1. Start with your text. Any font will do, but the thicker or bolder fonts tend to look best, I think.

I’m using my initials, and the font is called “Bitstream Vera Serif” – in bold.

You can do it in gray and then color it later if you’re not sure what color “thread” you want, or you can start with your color of preference right now.

Make sure that your text is on a New Layer by clicking on the “Create a new layer” button on the bottom of the layers palette.

2. Right click on the text layer (which should be named whatever the text says) and choose “Rasterize Type.” This will allow us to manipulate the text in ways that we could not do otherwise. Erase parts of it, for example – which is just what we are going to do.

Then, duplicate the layer by right clicking on that layer again and choose “Duplicate Layer.”

You should now have the original text layer and a second copy of that layer.

3.As you can see, I have the original “S” layer of text, and the “S copy” layer. I only want to be working with one of them for now, however, so I’m going to hide the second one. You can do this by clicking on the image of the eye next to the layer that you want to hide. Once you do, that eye will disappear, indicating that the visibility on that layer is set to hidden.

I hid the “S” layer. So now I click on the “S copy” layer to make sure that it is the active layer.

4.Now to make those bumpy edges. I’m going to be using a brush from my Micro Patterns brush set. You can make your own (fairly time consuming) or just use mine. What you want is a brush with a bunch of lines (in this case, horizontal) on it, all stacked together. They should be fairly evenly spaced.

If you use the brushes from my set, the one that I am using here is called “lines4″ – but you could do vertical lines if that’s the way that you want your “thread” to be running.

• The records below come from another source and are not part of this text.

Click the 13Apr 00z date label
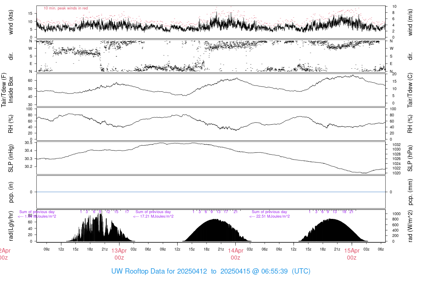The width and height of the screenshot is (422, 288). point(119,254)
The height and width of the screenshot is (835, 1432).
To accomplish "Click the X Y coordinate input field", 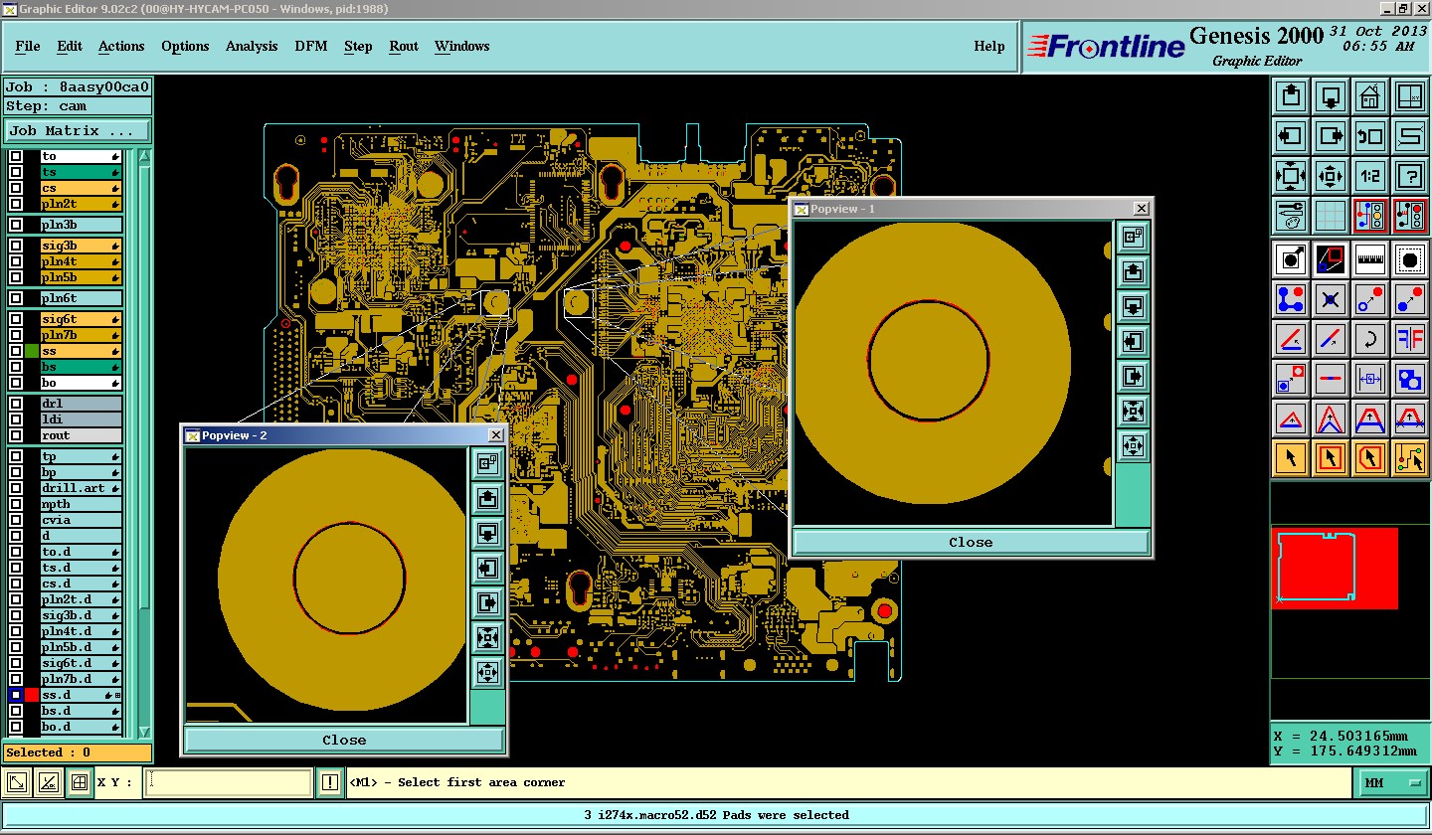I will pos(229,783).
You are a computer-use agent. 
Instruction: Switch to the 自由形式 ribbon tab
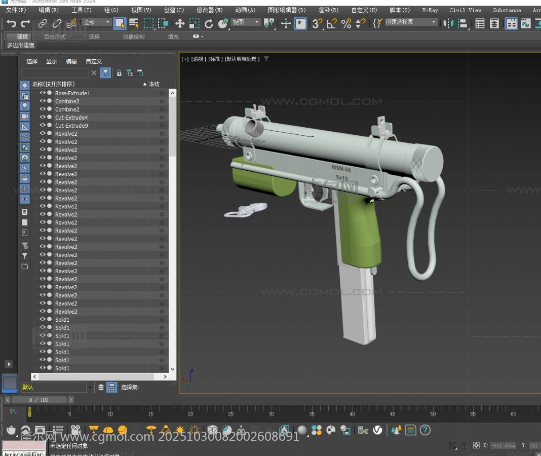tap(55, 36)
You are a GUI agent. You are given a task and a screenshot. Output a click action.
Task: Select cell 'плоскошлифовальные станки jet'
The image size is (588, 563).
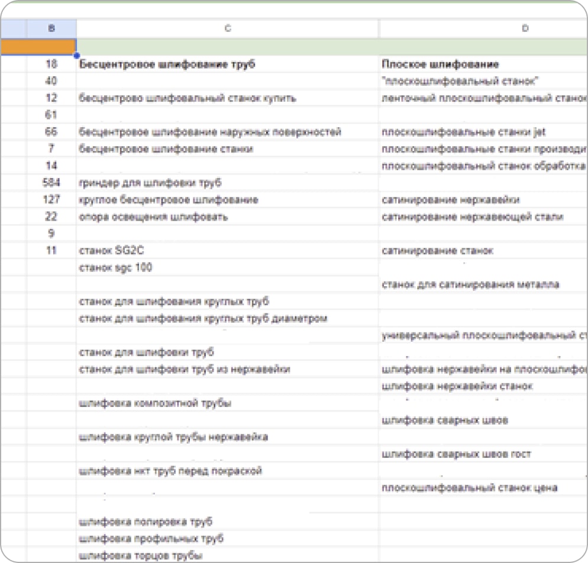pyautogui.click(x=483, y=132)

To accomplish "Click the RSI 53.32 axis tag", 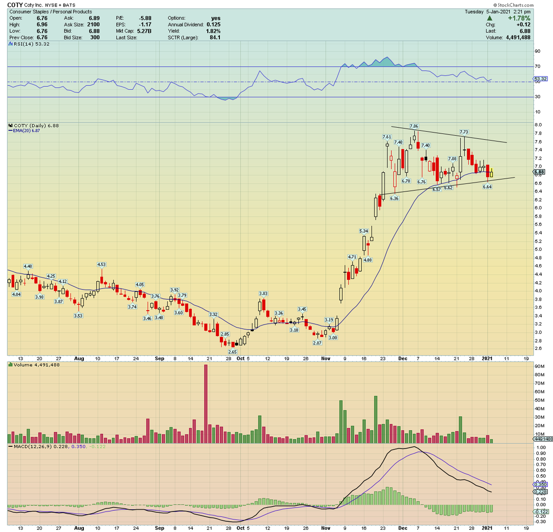I will click(540, 79).
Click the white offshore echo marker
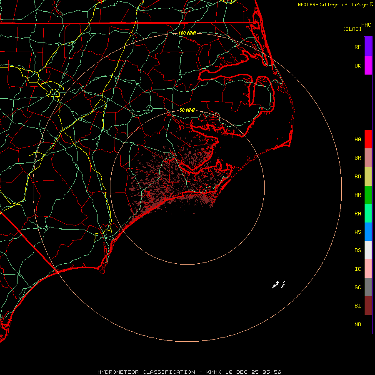The width and height of the screenshot is (375, 375). pyautogui.click(x=278, y=285)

Using the eraser tool, select that lines4 brush. The size that you set it to depends on your own personal preference. Don’t make it so small that you can’t see the lines in it, and don’t make it too big, either. These will be the “threads,” so make it a good size to fit how thick you want your threads to be. Make sure the brush covers all of your letters, too, if possible. If it doesn’t, you’ll just have to use the brush again on the other part, trying to make the connection as seemless as you can.

When I used the eraser brush, I clicked 2-3 times without moving the brush to be sure that those lines would be extra visible.

5.Those edges are starting to look a bit more like threads, but they’re still too even for my tastes. So, what I’m going to do to help make them less even is to use a motion blur. This blur will also help to make the lines look more thread-like, since threads tend to be fairly “soft.”

On the menu, select Filter > Blur > Motion Blur.

Make sure the angle is 0 if your threads are horizontal. It should be 90 if your threads are vertical. The distance depends on your font. I am using a very thick font, so the distance that I used was 11 pixels. If your font is smaller, the distance will be less. This “distance” is how many pixels the image is going to blur out to each side. On a smaller font, I used a distance as small as 2-3 pixels. You still want the letters to be very clear, all you want is a bit of a blur at the edges. So, play around with your settings until you get it how you like it.

6.You’ve now thinned out the image a bit by spreading the same amount of “paint” over a larger amount of space, so I duplicated this layer to give it a more solid feel once more.

Right click on the layer and select “Duplicate Layer” – you’ll now have an “S copy copy” layer. Select that layer by clicking on it, then right click on it and select “Merge Down” (Hotkey: CTRL-E on a PC, CMD-E on a Mac). You now have one layer that’s quite a bit more solid looking again.

7.This next step is optional. My S’s still looked a bit too blurry on the edges, so I went on to use a Smart Sharpen on that layer.

These were my settings. Again, they will vary a bit depending on your font and font size, and how “soft” looking you want your threads to be.

Keep in mind that unless you have Photoshop CS2 or greater, you will not be able to use Smart Sharpen. A regular “Sharpen” or a “Sharpen Edges” will likely do in this case, as a substitute.

To apply a Smart Sharpen, in the top menu select Filter > Sharpen > Smart Sharpen.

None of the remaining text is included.